Ex. 2. A programmer working on the system can change the ordering of candidates in the 'ballot definition' file but keep the original order in the 'result file'; therefore
the reordered list will appear on the DRE screen and voters will unwillingly cast votes for wrong candidates.
Internet
Since there is less human involvement over internet voting, the only serious insider attack may be caused by Election officials who are in charge of the networking, the operating system
and hardware.
Ex. 1.
Outsider Attacks
DRE Machines
Outsider attacks are usually caused by people trying to guide the election in favour of their candidate. A common breach in the previous versions of DRE machines was to create a personal home-brewed SmartCard and use it to cast
multiple votes.
Ex. 1. An outsider could have used software available for purchase to create a home-brewed SmartCard. This is possible since the information on the actual SmartCards was not encrypted in the past.
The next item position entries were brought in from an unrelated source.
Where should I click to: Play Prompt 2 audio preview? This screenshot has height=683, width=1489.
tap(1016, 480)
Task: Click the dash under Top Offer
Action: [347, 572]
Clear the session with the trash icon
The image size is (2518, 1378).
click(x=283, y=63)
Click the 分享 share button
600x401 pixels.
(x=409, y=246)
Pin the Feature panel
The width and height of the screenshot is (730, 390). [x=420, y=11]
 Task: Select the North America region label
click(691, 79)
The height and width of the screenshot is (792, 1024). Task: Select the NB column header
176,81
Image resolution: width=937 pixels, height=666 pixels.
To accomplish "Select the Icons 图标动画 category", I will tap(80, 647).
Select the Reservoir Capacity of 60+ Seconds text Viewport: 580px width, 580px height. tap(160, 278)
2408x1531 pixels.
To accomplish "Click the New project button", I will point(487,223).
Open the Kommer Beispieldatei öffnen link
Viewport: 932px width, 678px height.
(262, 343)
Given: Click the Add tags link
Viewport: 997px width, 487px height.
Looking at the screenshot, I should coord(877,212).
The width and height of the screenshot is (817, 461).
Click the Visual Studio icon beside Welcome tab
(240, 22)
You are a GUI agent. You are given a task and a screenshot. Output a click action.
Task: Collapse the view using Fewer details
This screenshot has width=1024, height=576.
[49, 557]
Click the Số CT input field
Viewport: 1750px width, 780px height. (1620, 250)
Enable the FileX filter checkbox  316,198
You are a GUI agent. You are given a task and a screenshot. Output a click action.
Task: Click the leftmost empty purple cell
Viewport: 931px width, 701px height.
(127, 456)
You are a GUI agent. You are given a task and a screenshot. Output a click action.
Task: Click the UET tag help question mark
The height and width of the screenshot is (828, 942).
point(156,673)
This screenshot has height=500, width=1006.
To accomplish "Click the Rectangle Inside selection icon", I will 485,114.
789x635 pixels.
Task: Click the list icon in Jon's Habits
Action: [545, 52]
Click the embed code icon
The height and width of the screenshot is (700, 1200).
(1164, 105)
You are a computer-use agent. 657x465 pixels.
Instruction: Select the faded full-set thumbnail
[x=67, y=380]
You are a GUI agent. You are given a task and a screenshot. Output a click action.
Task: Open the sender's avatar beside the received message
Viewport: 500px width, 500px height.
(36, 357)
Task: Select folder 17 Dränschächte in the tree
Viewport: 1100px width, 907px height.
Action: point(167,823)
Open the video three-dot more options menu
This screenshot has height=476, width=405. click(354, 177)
Ex. 2. An outsider could have also created a home-brewed Administrator or Ender card to stall an election. An Ender card is typically used by an election official at the end of the voting session in order
to retrieve the memory disk containing votes from the DRE machine. If an election is stalled at locations where many voters focus on one candidate, many votes could be missed.
Internet
Intercepting an unsecured internet connection can lead to deletion or insertion of votes, though there have been times where a secured networked has not been sufficient either. Attacks are also commonly focused
on public elections since there are more areas of weaknesses an intruder can advance upon. Public elections tend to include a larger population and the absolute need for anonymity.
Ex. 1. A voter casts a vote from his personal computer. An attacker gains access to the IP address of the voter's computer and intercepts the network connection. The attacker can now delete or modify
the vote. The attacker has also retrieved the identity of the voter and can put the voter in a position of social ostracism or embarrassment.